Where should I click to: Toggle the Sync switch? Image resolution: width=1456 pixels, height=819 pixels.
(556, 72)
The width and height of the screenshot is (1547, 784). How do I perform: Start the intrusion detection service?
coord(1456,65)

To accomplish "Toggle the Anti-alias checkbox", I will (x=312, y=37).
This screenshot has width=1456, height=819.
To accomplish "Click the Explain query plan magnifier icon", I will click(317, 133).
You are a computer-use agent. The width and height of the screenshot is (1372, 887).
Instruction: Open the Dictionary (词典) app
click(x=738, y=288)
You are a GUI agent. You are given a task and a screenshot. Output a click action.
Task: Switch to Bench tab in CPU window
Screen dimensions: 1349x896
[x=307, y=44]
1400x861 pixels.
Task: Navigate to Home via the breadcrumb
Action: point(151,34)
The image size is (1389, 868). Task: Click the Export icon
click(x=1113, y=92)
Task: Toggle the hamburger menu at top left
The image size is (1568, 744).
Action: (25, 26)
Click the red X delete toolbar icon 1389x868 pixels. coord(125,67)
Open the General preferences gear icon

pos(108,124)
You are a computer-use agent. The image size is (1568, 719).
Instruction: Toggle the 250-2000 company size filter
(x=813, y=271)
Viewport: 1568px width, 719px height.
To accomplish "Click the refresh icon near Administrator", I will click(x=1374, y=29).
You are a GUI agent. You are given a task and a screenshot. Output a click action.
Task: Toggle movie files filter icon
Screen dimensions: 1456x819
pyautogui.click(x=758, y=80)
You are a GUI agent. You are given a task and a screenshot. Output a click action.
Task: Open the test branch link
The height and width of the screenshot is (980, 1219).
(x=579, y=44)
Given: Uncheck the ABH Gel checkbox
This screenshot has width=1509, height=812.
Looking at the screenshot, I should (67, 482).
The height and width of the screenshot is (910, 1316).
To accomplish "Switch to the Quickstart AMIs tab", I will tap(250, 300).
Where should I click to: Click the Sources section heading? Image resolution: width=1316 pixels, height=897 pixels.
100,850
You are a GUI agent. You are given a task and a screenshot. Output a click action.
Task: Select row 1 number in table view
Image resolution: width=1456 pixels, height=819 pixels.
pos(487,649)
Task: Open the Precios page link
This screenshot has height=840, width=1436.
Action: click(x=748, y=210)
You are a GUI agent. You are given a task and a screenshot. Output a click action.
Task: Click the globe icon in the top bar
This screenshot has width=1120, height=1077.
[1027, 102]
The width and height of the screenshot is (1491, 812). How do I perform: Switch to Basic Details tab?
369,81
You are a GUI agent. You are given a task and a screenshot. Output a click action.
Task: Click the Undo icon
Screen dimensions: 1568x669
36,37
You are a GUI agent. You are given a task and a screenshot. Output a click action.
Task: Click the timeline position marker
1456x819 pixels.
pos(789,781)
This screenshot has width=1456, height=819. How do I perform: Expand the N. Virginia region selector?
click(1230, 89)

PROBLEM STATEMENT:
Each line from the one containing "Task: Click the globe icon in the top bar" down to the final line of the listing must appear in the answer exactly as written, and no other line may.

ANSWER TO THE EXERCISE:
Task: Click the globe icon in the top bar
This screenshot has width=1120, height=1077.
[1027, 102]
The width and height of the screenshot is (1491, 812). How do I perform: Switch to Basic Details tab?
369,81
You are a GUI agent. You are given a task and a screenshot. Output a click action.
Task: Click the Undo icon
Screen dimensions: 1568x669
36,37
You are a GUI agent. You are given a task and a screenshot. Output a click action.
Task: Click the timeline position marker
1456x819 pixels.
pos(789,781)
This screenshot has width=1456, height=819. How do I perform: Expand the N. Virginia region selector?
click(1230, 89)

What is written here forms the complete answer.